Top Norwegian Doctor: Pandemic school closures were “not necessary” and “probably should not have been done”

Anthony LaMesa
4 min readJul 7, 2022

Norway’s National Institute of Public Health opposed pandemic school closures

Despite school closures that lasted weeks — with plans made to reopen just two weeks after schools first closed — and not months or years, like in many other countries, prominent Norwegian doctors and health experts have consistently questioned the wisdom of even brief closures. The latest Norwegian doctor to speak out is Dr. Preben Aavitsland, chief physician at Norway’s National Institute of Public Health and an infectious disease expert. Aavitsland was interviewed by the Norwegian Broadcasting Corporation (NRK) about the subject and didn’t mince words.

It was a mistake. It was not necessary and probably should not have been done.

Aavitsland noted that, throughout the pandemic, Norway’s National Institute of Public Health fought to keep schools open, despite individuals at the Norwegian Directorate for Health and Social Affairs believing otherwise. It is remarkable that there was robust disagreement about the wisdom of school closures in the Norwegian government, even in spring 2020.

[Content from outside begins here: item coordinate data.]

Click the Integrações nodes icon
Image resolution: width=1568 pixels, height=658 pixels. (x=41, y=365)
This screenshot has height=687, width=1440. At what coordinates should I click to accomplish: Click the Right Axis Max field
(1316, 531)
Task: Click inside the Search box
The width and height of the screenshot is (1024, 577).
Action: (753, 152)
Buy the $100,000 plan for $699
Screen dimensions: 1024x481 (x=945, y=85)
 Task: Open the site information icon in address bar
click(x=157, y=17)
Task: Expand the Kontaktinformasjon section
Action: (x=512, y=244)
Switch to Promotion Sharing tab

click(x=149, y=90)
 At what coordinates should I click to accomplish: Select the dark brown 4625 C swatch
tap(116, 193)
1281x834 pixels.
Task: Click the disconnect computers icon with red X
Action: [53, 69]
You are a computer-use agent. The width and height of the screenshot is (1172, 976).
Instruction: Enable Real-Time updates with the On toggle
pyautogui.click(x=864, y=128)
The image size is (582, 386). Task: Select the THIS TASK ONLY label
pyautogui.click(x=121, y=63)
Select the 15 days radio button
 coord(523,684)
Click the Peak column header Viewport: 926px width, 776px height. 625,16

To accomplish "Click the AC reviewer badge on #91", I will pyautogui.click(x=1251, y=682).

Yes, we have been through several waves, and it has always been a struggle, at least on our part, to keep the schools open, against various forces that have wanted to close the schools at a fairly low level of concern, says the infection control doctor.

Experts at the National Institute of Public Health felt that it was unfair to children “who had the least danger from [the] virus” to make them “suffer the most” with school closures.

There were not many occasions we agreed that school closure was relevant. We pretty much tried to stop it wherever we could. We thought it was a wrong approach that those who had the least danger from this virus should be the ones who should suffer the most, says Aavitsland.

In addition to robust disagreement about the value of pandemic school closures in the Norwegian government — with two major health bureaucracies expressing divergent views — Norway had a cross-government “coordination group to monitor the situation of vulnerable children and young people,” which explicitly advocated for protecting children from harsh pandemic measures and for keeping schools and social institutions open.